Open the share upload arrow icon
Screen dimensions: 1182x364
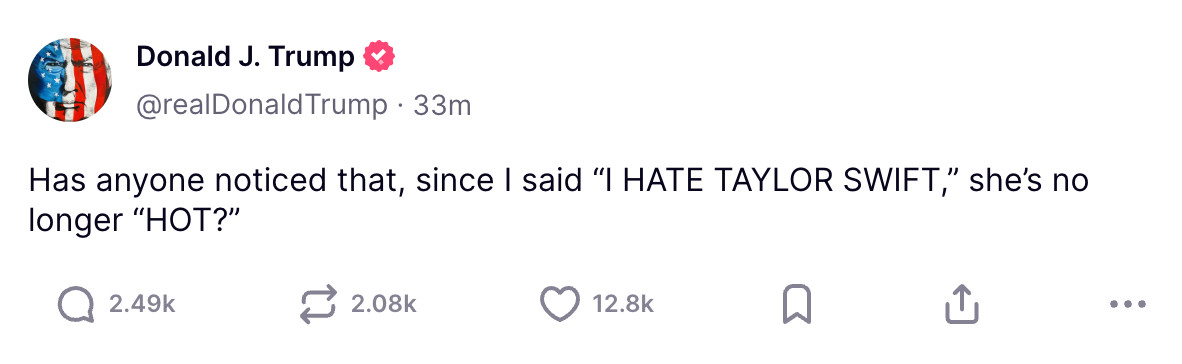point(963,304)
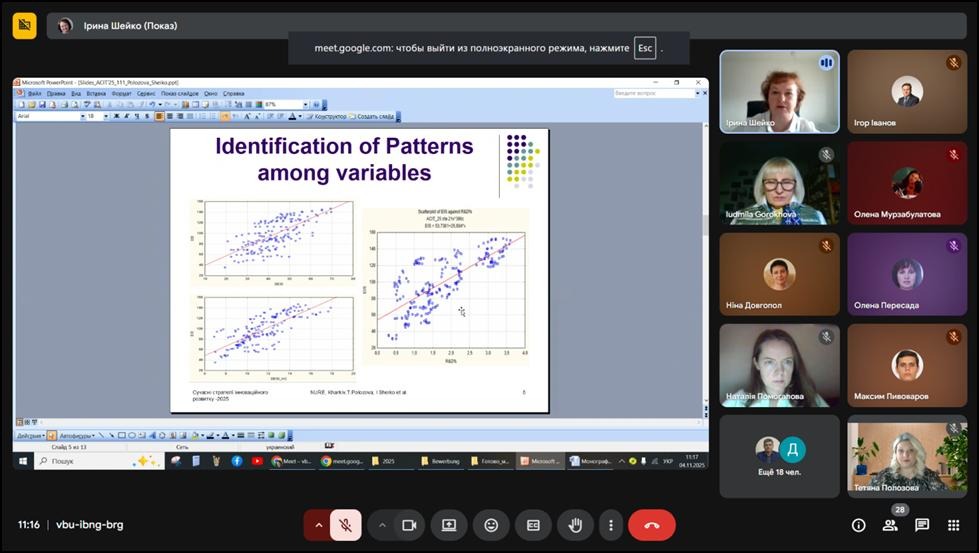
Task: Expand video settings arrow beside camera
Action: [382, 525]
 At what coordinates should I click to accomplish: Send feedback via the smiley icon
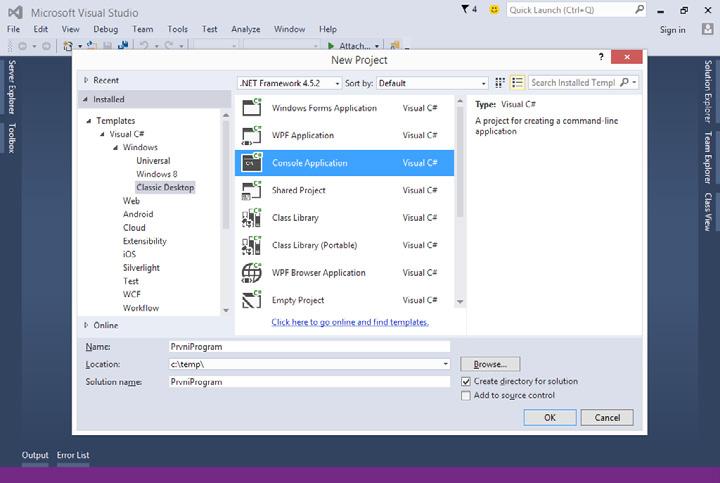[x=494, y=9]
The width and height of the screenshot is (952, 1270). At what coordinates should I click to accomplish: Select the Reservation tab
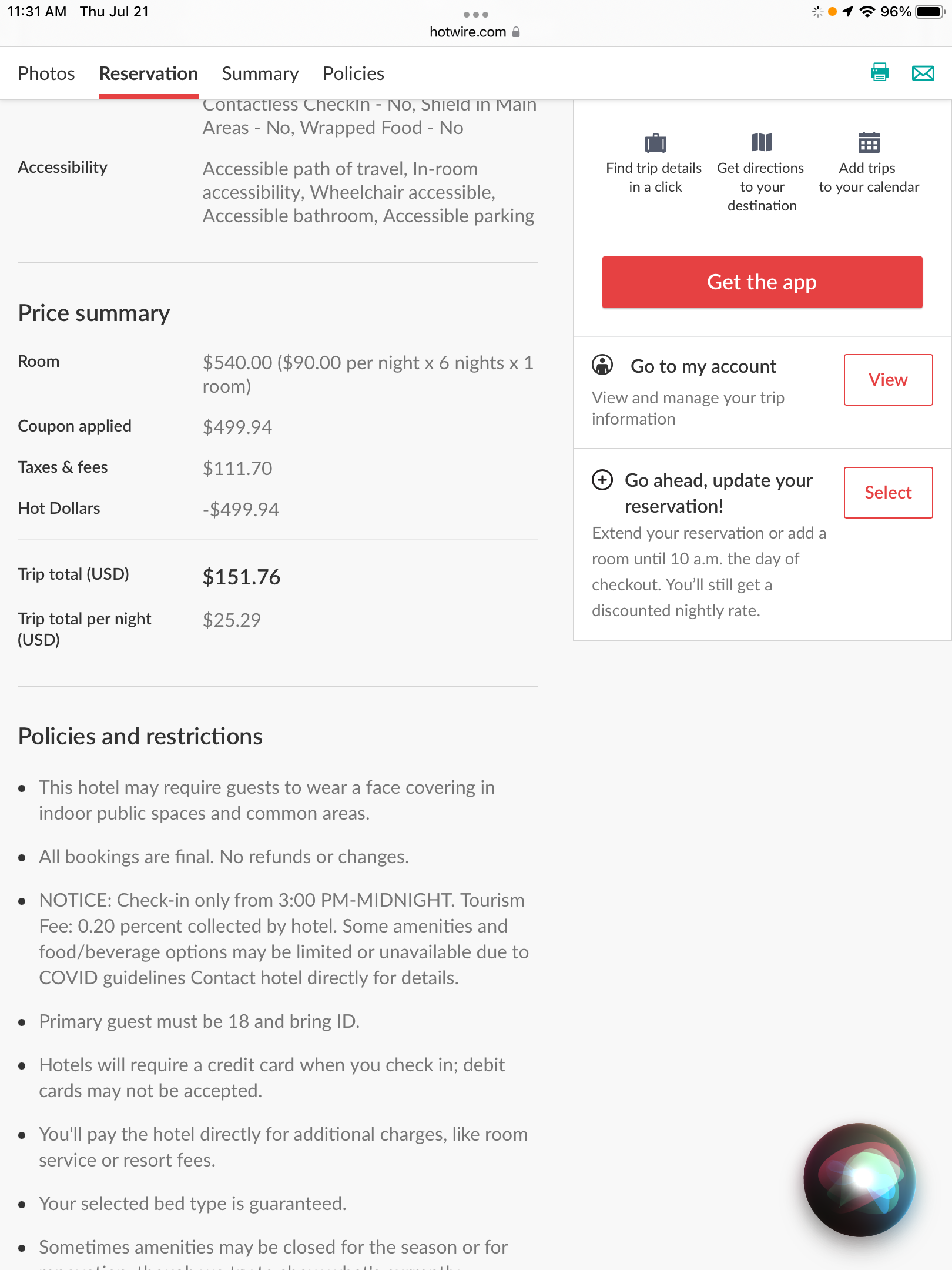148,73
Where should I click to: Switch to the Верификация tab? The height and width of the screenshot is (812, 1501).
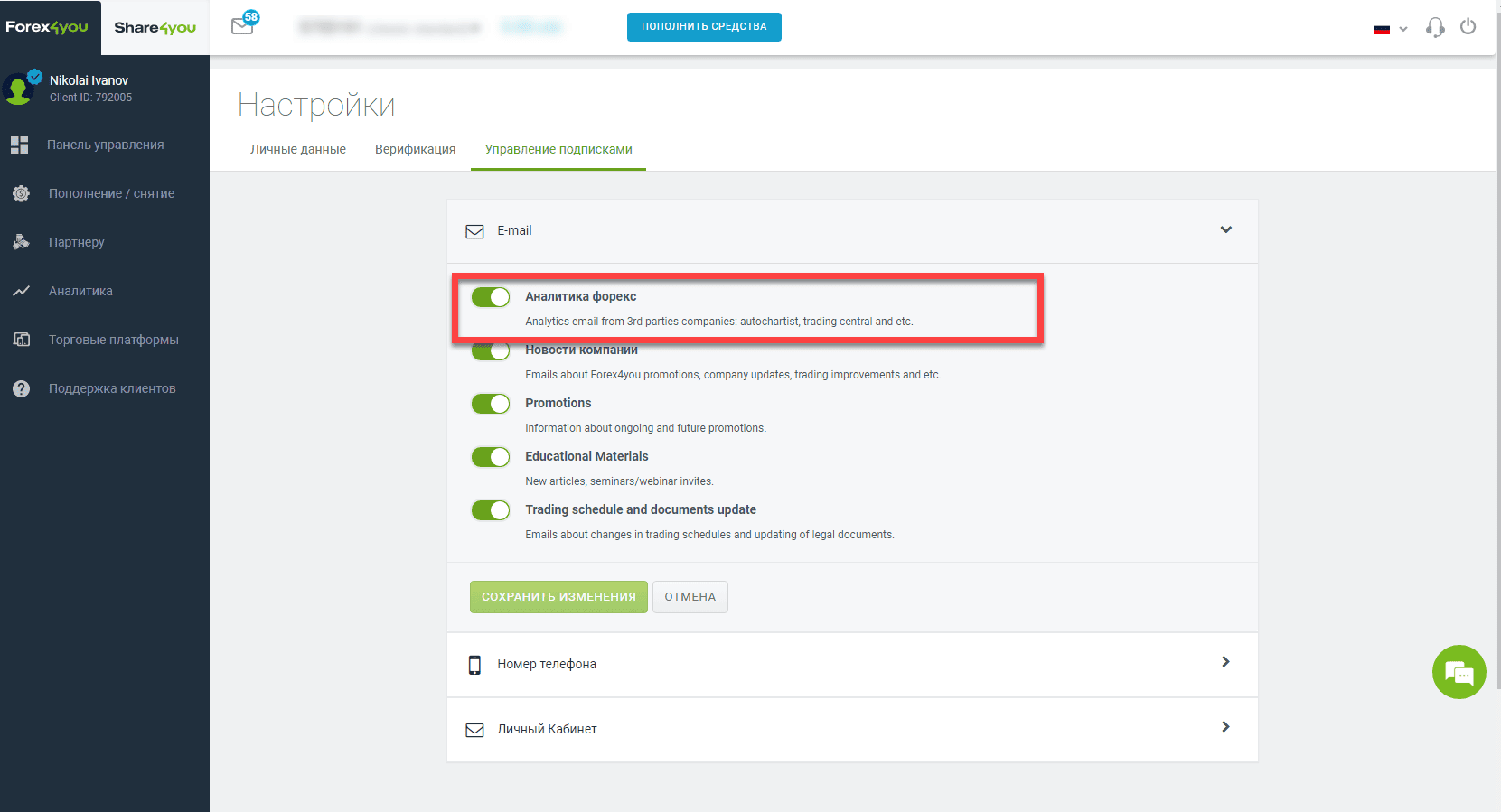[416, 149]
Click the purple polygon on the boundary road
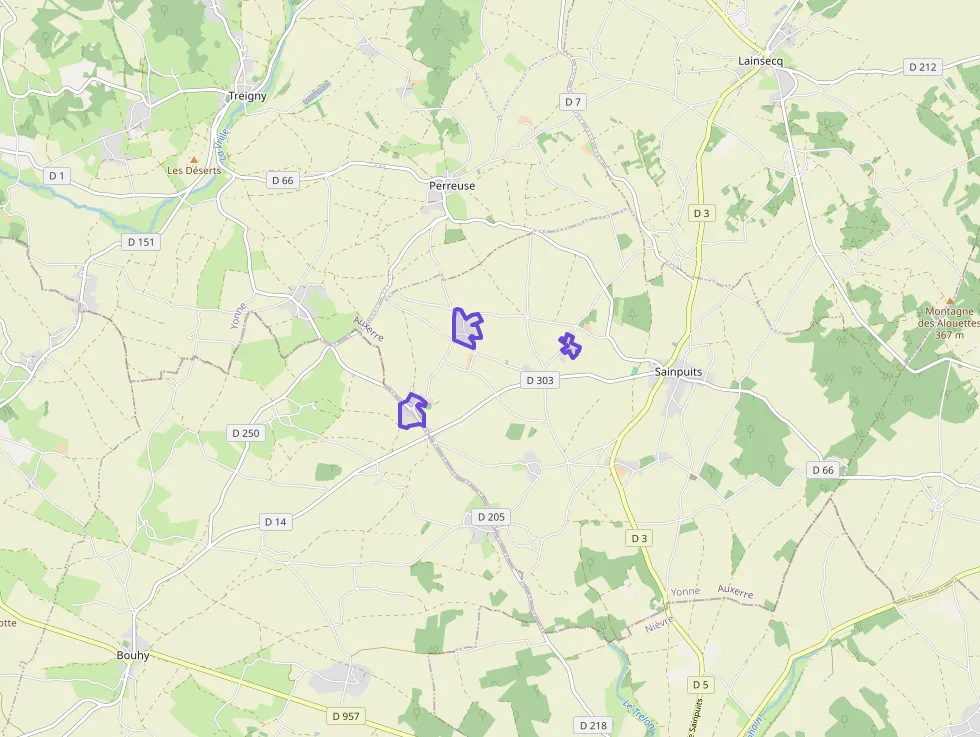The image size is (980, 737). [x=412, y=411]

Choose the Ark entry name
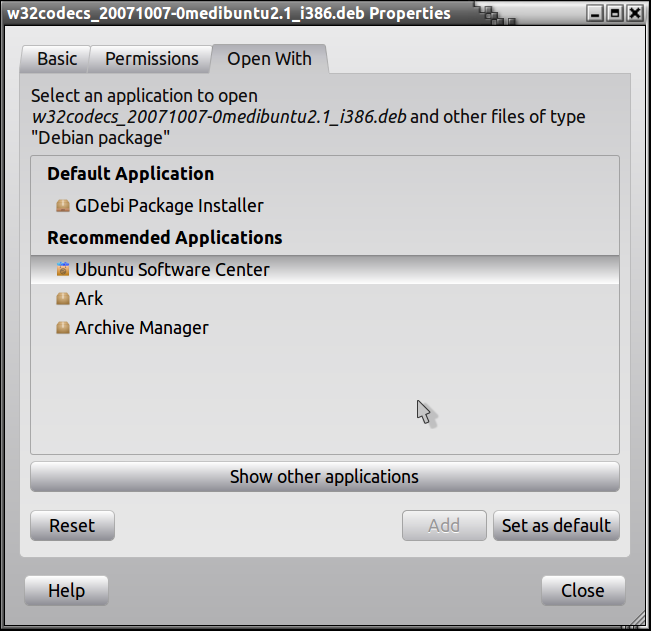[x=89, y=299]
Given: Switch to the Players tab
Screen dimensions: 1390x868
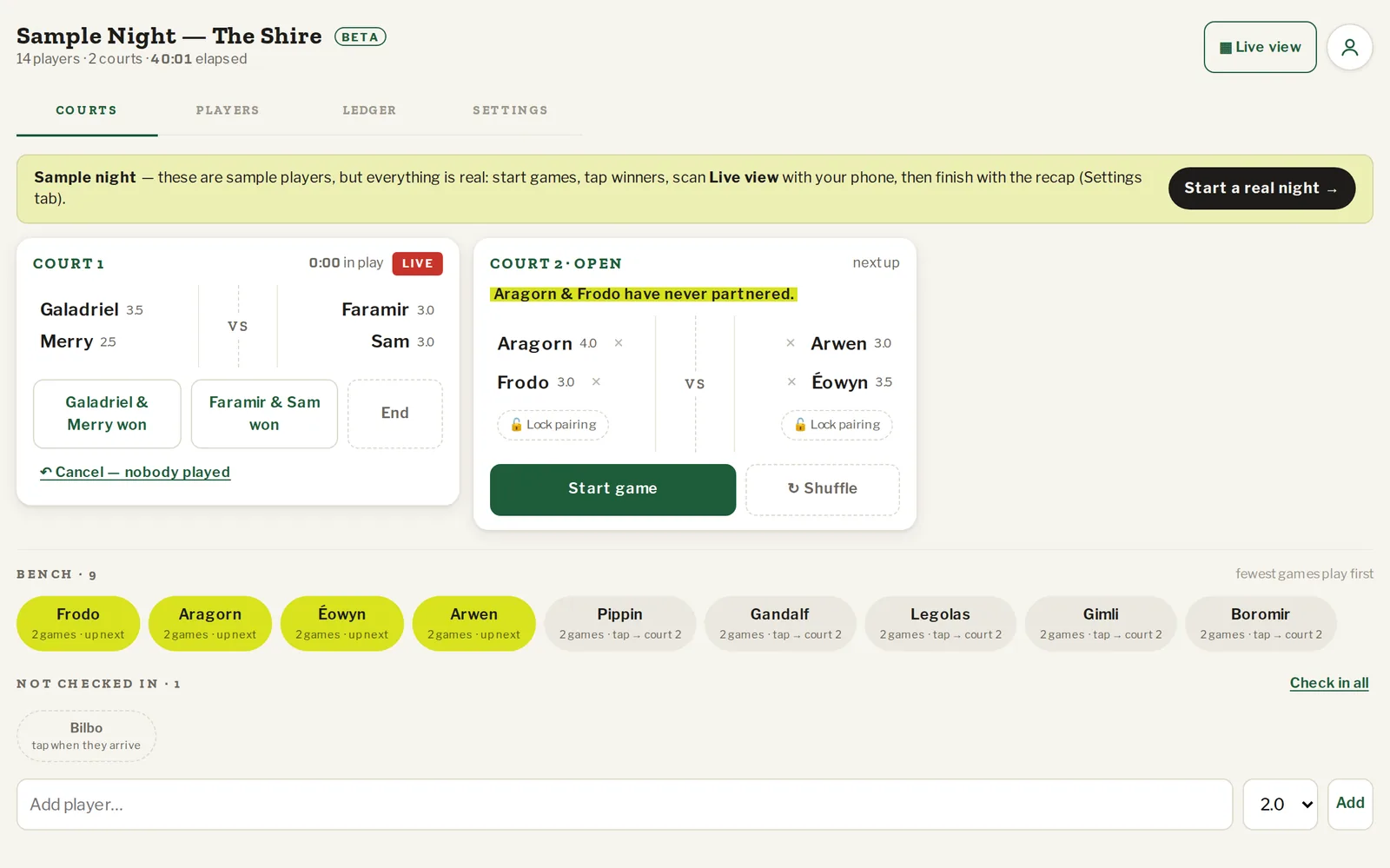Looking at the screenshot, I should point(228,110).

______

# Task item
Leave out the pictures and return the listing exactly.

# Written response
Open the share upload arrow icon
Screen dimensions: 1182x364
point(963,304)
Task: Expand video settings arrow beside camera
Action: [382, 525]
 At what coordinates should I click to accomplish: Send feedback via the smiley icon
[x=494, y=9]
The width and height of the screenshot is (952, 1270). At what coordinates should I click to accomplish: Select the Reservation tab
148,73
Where should I click to: Switch to the Верификация tab? The height and width of the screenshot is (812, 1501).
[416, 149]
Click the purple polygon on the boundary road
The image size is (980, 737). [x=412, y=411]

Choose the Ark entry name
[x=89, y=299]
Given: Switch to the Players tab
Screen dimensions: 1390x868
Looking at the screenshot, I should point(228,110).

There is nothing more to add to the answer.